Brick cladding, also called brick veneer, will dress up the exterior walls of your home. Brick veneer is essentially a one-wythe wall attached to the house. After a few preparatory steps, you apply it using the same techniques as you would for a running-bond wall. The first step is to establish a solid bed for the brick to rest on.
You can dig a trench, build forms, and set a concrete footing along the wall, or you can fasten 4x4x3/16-inch angle iron to the foundation to provide a ledge, as illustrated on these pages. Even a half-high wall is a substantial weight, so fasten the angle iron with lag shields and lag screws. This layer of brick will trap moisture against the wall; weep holes at the bottom of the wall give trapped moisture a way to escape.
Expect to spend about a day laying a 4x10-foot wall. Before you begin, you'll need to remove siding on the surface you plan to place the wall. Make sure you're comfortable mixing and applying mortar, measuring and leveling, cutting bricks, and striking joints.
Before you brick-veneer an exterior wall, remove the siding. Then staple a layer of house wrap or 15-pound felt paper to the sheathing as a moisture barrier.
Take off the window and door moldings—after you've laid the veneer, the existing moldings won't fit. You'll either have to replace the molding with thicker trim or add extensions to the original moldings.
Using a story pole, mark the felt paper just below door and window openings so you can properly position a top rowlock course under them.
Snap a level chalk line on the foundation at the location of the angle-iron ledge.
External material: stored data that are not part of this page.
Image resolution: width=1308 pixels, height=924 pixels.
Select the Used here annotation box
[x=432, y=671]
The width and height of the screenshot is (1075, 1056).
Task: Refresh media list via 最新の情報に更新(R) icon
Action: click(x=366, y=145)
Cut the angle iron to length and drill holes at 1-foot intervals. Hold up (or prop) the angle iron on the line and mark the foundation at the center of the holes. Drill the foundation, insert lag shields, and attach the angle iron with lag screws.
Starting at one end of the ledge, throw a 1-inch bed of mortar two or three bricks long. Furrow the mortar with the trowel tip.
Align the first brick with the edge of the foundation ledge and press it into the mortar. Leave a 1/2-inch airspace between the brick and the foundation. Make the mortar-bed joint 3/8-inch thick. Trim off the excess mortar and throw it back onto your mortarboard or the brick ledge.
Butter several bricks and lay them. Every three or four bricks, check them for level, making sure joints are 3/8 inch thick. Use the level to plumb the faces of the brick and make sure they lie on the same plane.
From time to time, check the mortar to determine if it's ready for striking. When it has set up just enough that you can leave an impression with your thumb, strike the joints with a concave jointer. After striking the joints, let the mortar set up, then remove the excess with a stiff brush. Clean smears with a damp rag and a brush.
About every 2 feet, set a short piece of 1/4-inch cord at the bottom of the head joint. Start the cord at the back of the brick. When the mortar starts to set, pull out the cord to create a weep hole. Or, instead of forming a weep hole with 1/4-inch cord, you can insert a plastic tube into the joint. Leave it in place as the mortar cures.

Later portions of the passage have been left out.